Thursday, 23 October 2014

Twenty-four photos in twelve hours?

At the end of September, on the spur of the moment, The Beard and I decided to join the Vienna Photo Marathon. The idea is that you have 24 themes, and you have to take a photo for each theme, in order. And you have 12 hours to do it in. 

There is no editing, no post processing, and everything has to be shot in JPG. The only things you are allowed to do to your photos are the things that your camera will do before you take the picture, like change the colour settings to shoot in monochrome or other fancy setting. Oh, and you can rotate them (my camera is set to auto rotate but I have no idea whether it actually works or not!). 

The Sunday dawned somewhat foggy, but by 9am when we went to pick up our memory card and the themes, the mist was clearing. The day turned out to be the best weather possible for photography, with beautiful clear skies and air. It was a LONG day - we were on our feet for nearly the whole 12 hours. With hindsight we could have done with sitting down a little at the beginning and planning something more structured, but oh well, you live and learn!

We will definitely take part again next year, as we had a lot of fun. A lot of people were bringing all kinds of costumes and actors etc to the event, photographing them in all different scenarios, but we both took the approach of a giant photographic scavenger hunt. We also kept our kit to a minimum, as it was hard work carrying a load of stuff around all the time!

I was quite pleased with the results! Taking part has really encouraged me to get out with the camera and photograph more, because there are so many cool things to look at here! 

morgens in Wien / mornings in Vienna

nachdenklich / contemplative

am Spielplatz / at the playground

es wird gebaut / under construction

Fotografie ist Abenteur / Photography is an adventure

im Burggarten / in Burggarten

Der Golf. Das Auto. / The Golf. The Car.

herbstliches Wien / autumnal Vienna

in der Mitte / in the middle

mehr Menschlichkeit für Tiere / more humanity for animals

zusammen / together

ICH BIN das ultimative Selfie / I AM the ultimate selfie

eingezäunt / enclosed

gelb / yellow

Kunst / Art

Wunder der Technik / wonder of technology

Wenn ich könnte, wie ich wollte... / if I could, I would...

Abdruck / cast

Kontakt / contact

Stein/steinig / Stone/stony

oben/unten / over/under

so geht's auch / that also works

vergessen / forgotten

fertig / finished

Friday, 3 October 2014

Project 333

I was going to try Project 333 for the next three months. The idea is that you pick 33 items to wear for 3 months, no more, no less. That has to include jewellery, outerwear and shoes, but doesn't include underwear, work out wear or sentimental jewellery that you never take off (like a wedding ring, or in my case 2 treasured rings and a bracelet plus all the studs in my multiple piercings).

I dutifully wrote a list of everything in my wardrobe that I still wear regularly (making a note to remove the items not on the list), then tried to whittle it down. My original list came to 41 different pieces (I didn't count duplicates of the same colour). Should be simple right?

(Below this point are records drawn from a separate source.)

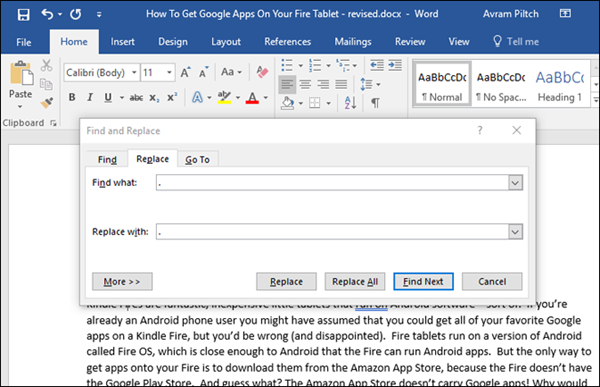Switch to the Go To tab
The height and width of the screenshot is (387, 600).
pyautogui.click(x=197, y=160)
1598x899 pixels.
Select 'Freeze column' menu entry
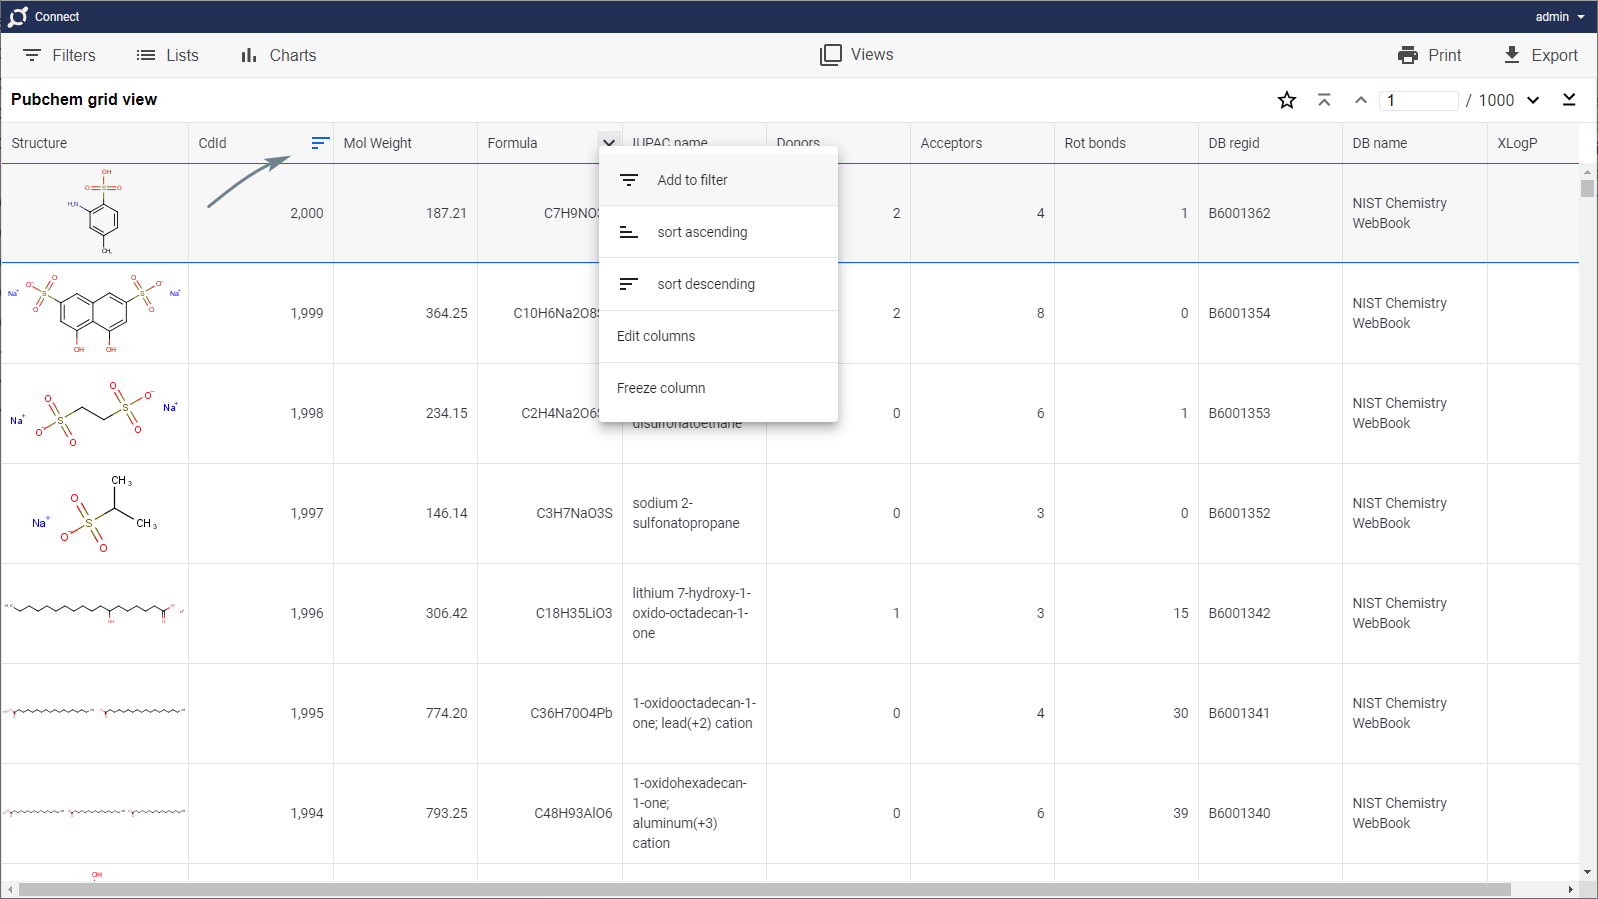[x=661, y=388]
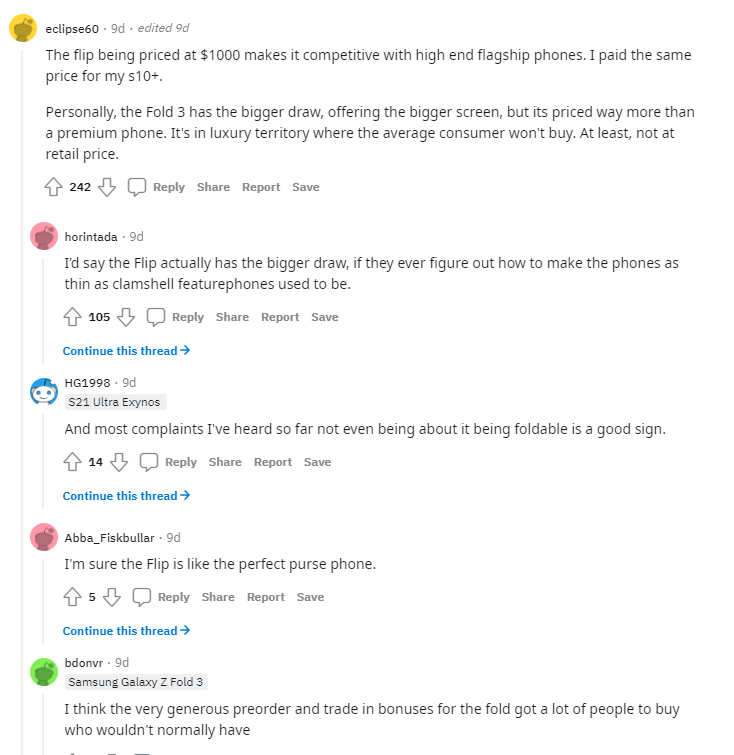
Task: Upvote horintada's comment
Action: 72,317
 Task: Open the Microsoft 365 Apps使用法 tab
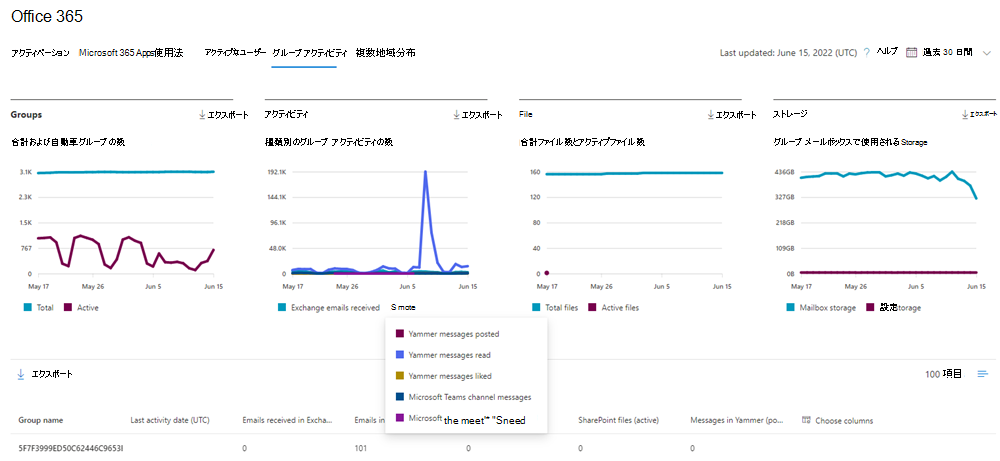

I was reminded pretty quickly that it is not in my nature to be that minimal. Sure, I don't like too much clutter (who knew that this day would come?) and my colour palette ranges from black to white with a hint of grey in the middle, but try and get me to not wear more than 33 items for 3 months? Sorry, no can do.

An online conversation I have been reading raised a valid point today - why is the conversation about clothing amounts so polarised? Why do we only really see the extremes - the women with huge wardrobes with a vast array of garments, or the women with the tiniest ones, with enough clothes to last them a mere 5 days without having to do some laundry?

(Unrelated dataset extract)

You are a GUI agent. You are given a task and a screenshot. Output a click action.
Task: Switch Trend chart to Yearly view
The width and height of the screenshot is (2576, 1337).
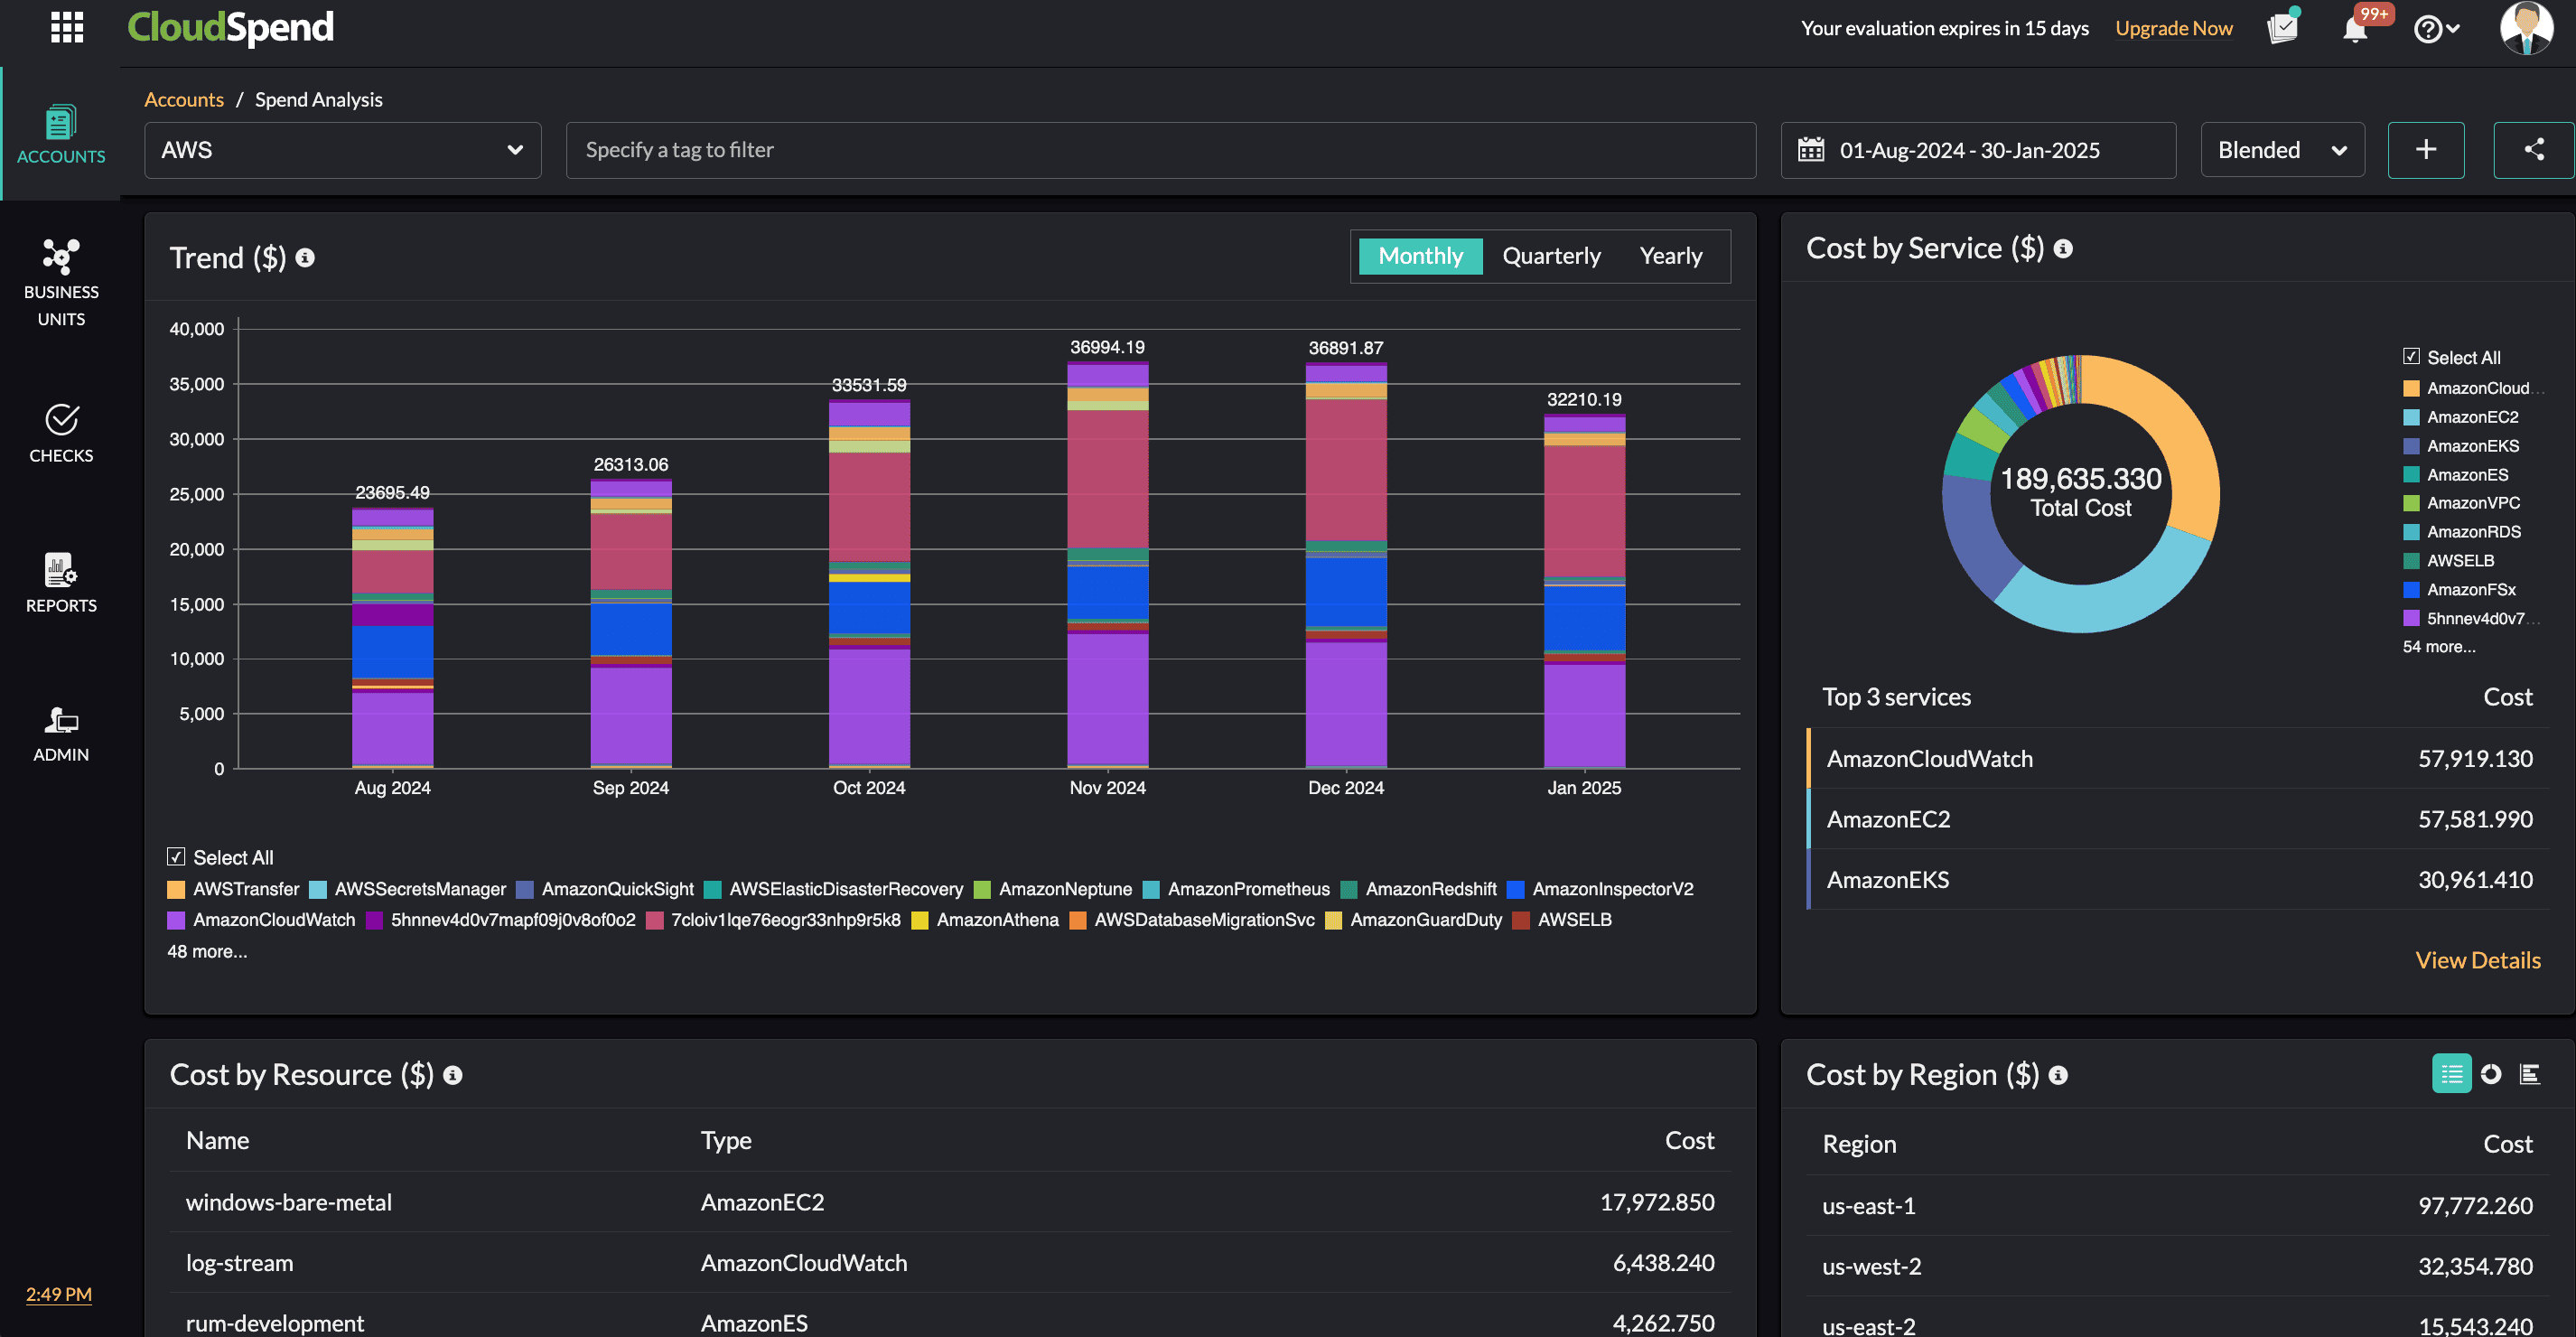coord(1670,255)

My suspicion is that anything in the middle is just too boring. It is average. Most women aren't at either extreme, we all fall somewhere in between. Like some women have huge shoe collections, where others (like me) have tiny ones. I've got quite a lot of jewellery (even if I don't wear it that much these days) because jewellery doesn't rely on bits of me meeting some arbitrary average that a designer has picked - pierced ears are pretty much pierced ears. Other women will baulk at any jewellery that is more than a simple pair of studs, a wedding ring and maybe a slender necklace.

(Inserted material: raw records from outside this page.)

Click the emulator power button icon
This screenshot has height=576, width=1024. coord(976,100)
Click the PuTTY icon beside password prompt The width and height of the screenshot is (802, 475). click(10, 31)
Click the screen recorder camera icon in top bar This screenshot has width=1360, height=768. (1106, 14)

But average is boring so we worship the extreme. We envy the minimal bloggers because their wardrobes make their lives look so easy. I'm not sure how easy it is to only have 33 items to choose from - I'd be in a flap over the amount of laundry required just to keep it all looking and smelling fresh - but judging by the amount of blogs about minimalism there are obviously women who lap up this stuff. I wonder if they are actually read by women who have endless amounts of clothes, in a bid to figure out how to organise themselves and their wardrobes.

My brief experience in trying to do the 33 for 3 thing has shown me that I simply have no need for that kind of stress in my life, and I'm perfectly happy the way I am.